## Python Ingestion
The purpose of this notebook is to demonstrate how to create a custom `DataParser` that can parse CSV files into BTrDB streams. 

### Overview
Pgimport works by splitting the overall task of data ingestion into two processes. The first process is handled by `DataParsers`, which are responsible for locating files containing data to ingest and turning that data into `StreamData` objects. `StreamData` contains arrays of timestamps and values, as well as metadata (collection name, tags, annotations). `StreamData` objects are passed to `DataIngestors`, which are responsible for mapping `StreamData` objects to BTrDB streams (or creating a new stream if it doesn't exist yet) and inserting points.

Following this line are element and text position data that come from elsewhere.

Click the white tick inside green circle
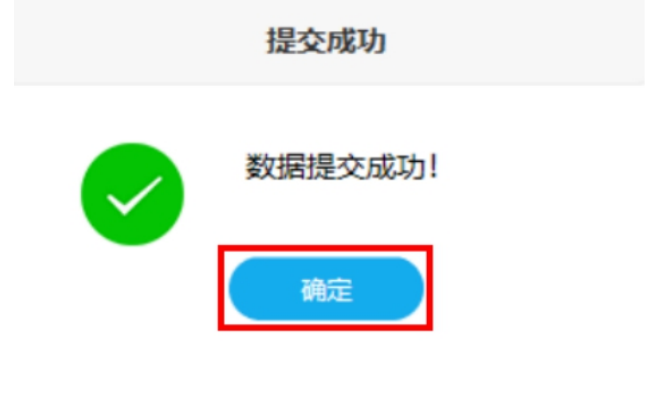Viewport: 658px width, 401px height. 134,196
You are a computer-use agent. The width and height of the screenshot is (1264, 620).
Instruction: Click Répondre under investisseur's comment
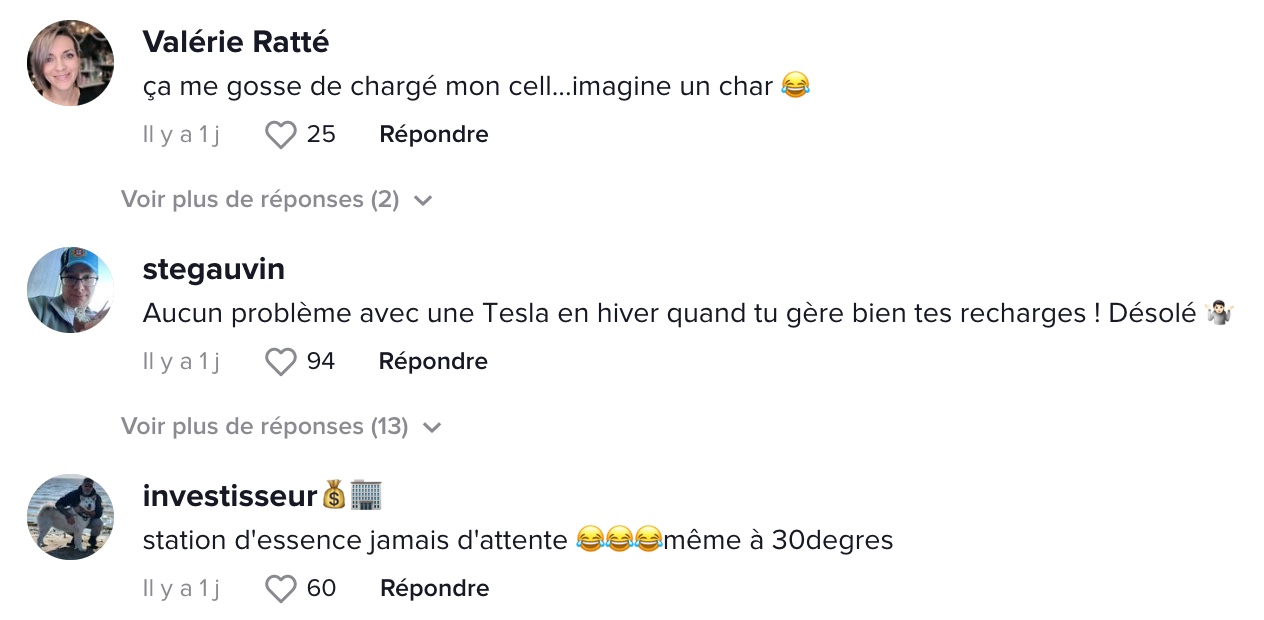[435, 589]
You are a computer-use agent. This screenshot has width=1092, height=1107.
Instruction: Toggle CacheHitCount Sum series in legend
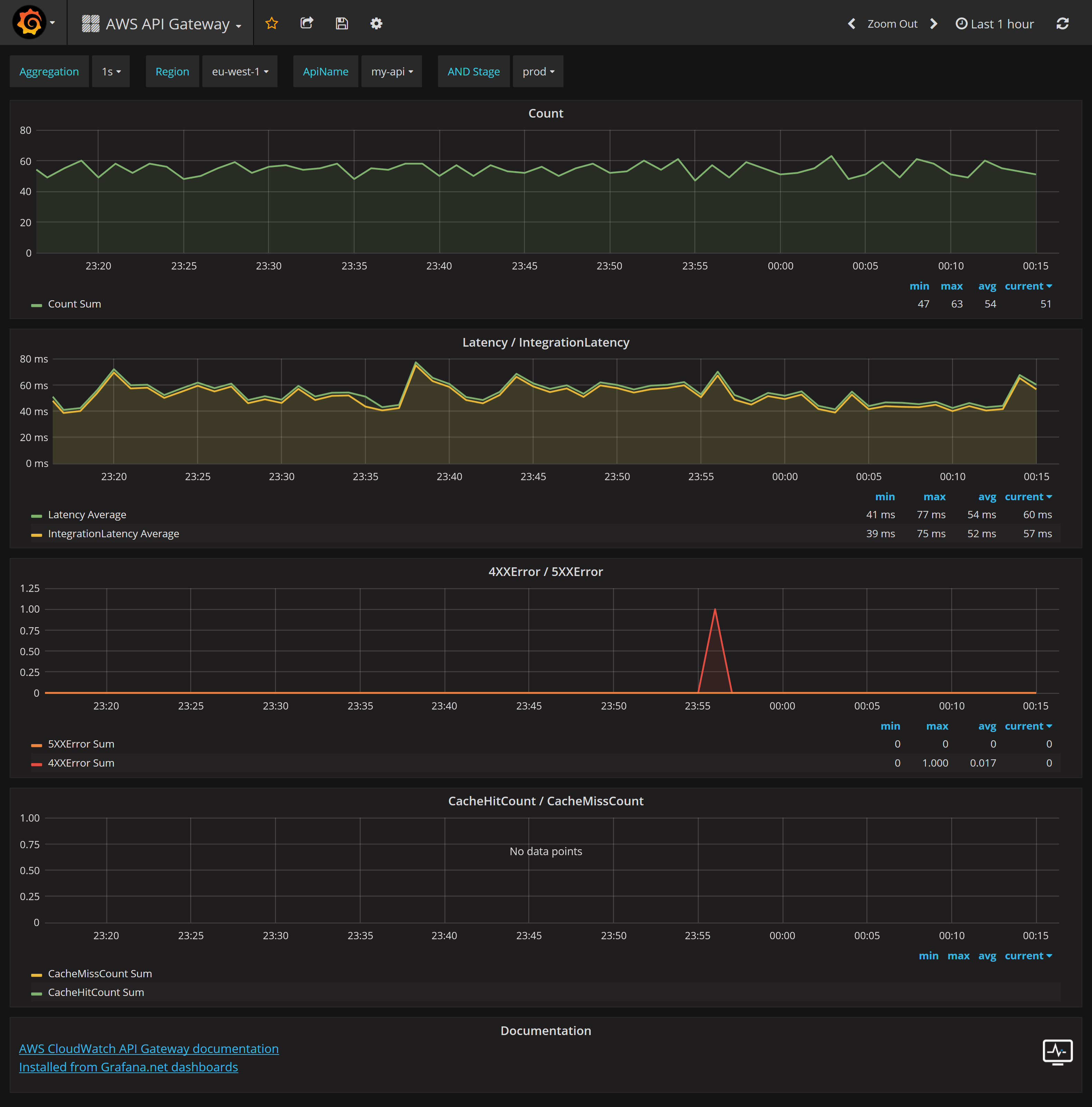96,992
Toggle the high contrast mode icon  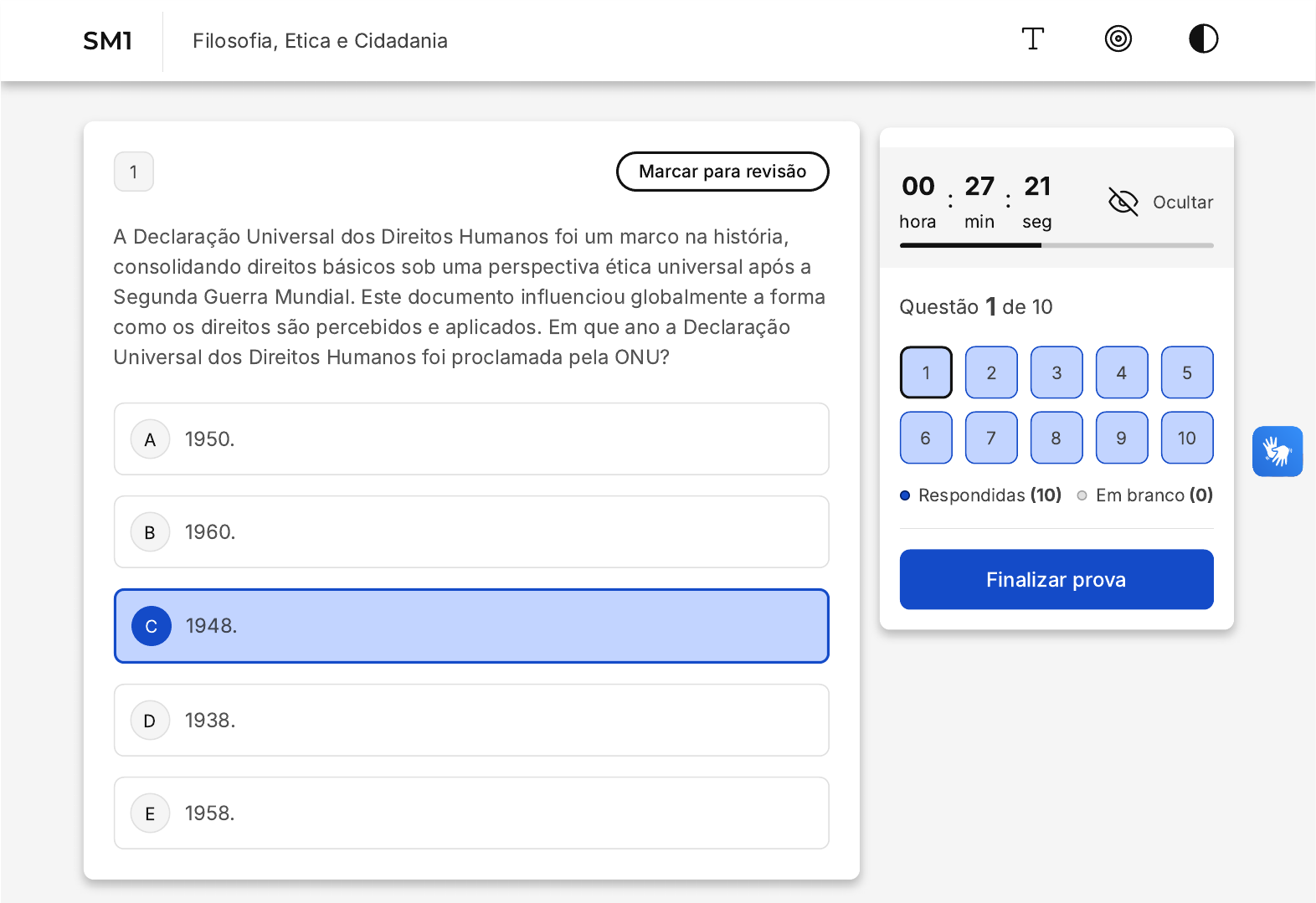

This example uses `MyCSVParser`, which is an implementation of the `DataParser` interface. Most ingestions will require a custom implementation of the `DataParser` interface, because it will contain bespoke code to find and parse files that will almost definitely have unique formats/oddities. Writing a valid `DataParser` will be the responsibility of the user, whereas the `DataIngestor` should be suitable for all most cases.

In [1]:
import os
import btrdb

from pgimport.csv_parser import MyCSVParser
from pgimport.ingest import DataIngestor

In [2]:
# instantiate CSVParser with path for stream data and collection prefix
# NOTE: update with path to local data files
cp = MyCSVParser("../data/csv/", collection_prefix="test_ingest")

# locate files
files = cp.collect_files()
print(f"found {len(files)} files")

found 4 files


In [3]:
# Connect to BTrDB, instantiate ingestor and insert data
conn = btrdb.connect(profile=os.environ["BTRDB_PROFILE"])

ingestor = DataIngestor(conn)
for streams in cp.instantiate_streams(files):
    ingestor.ingest(streams)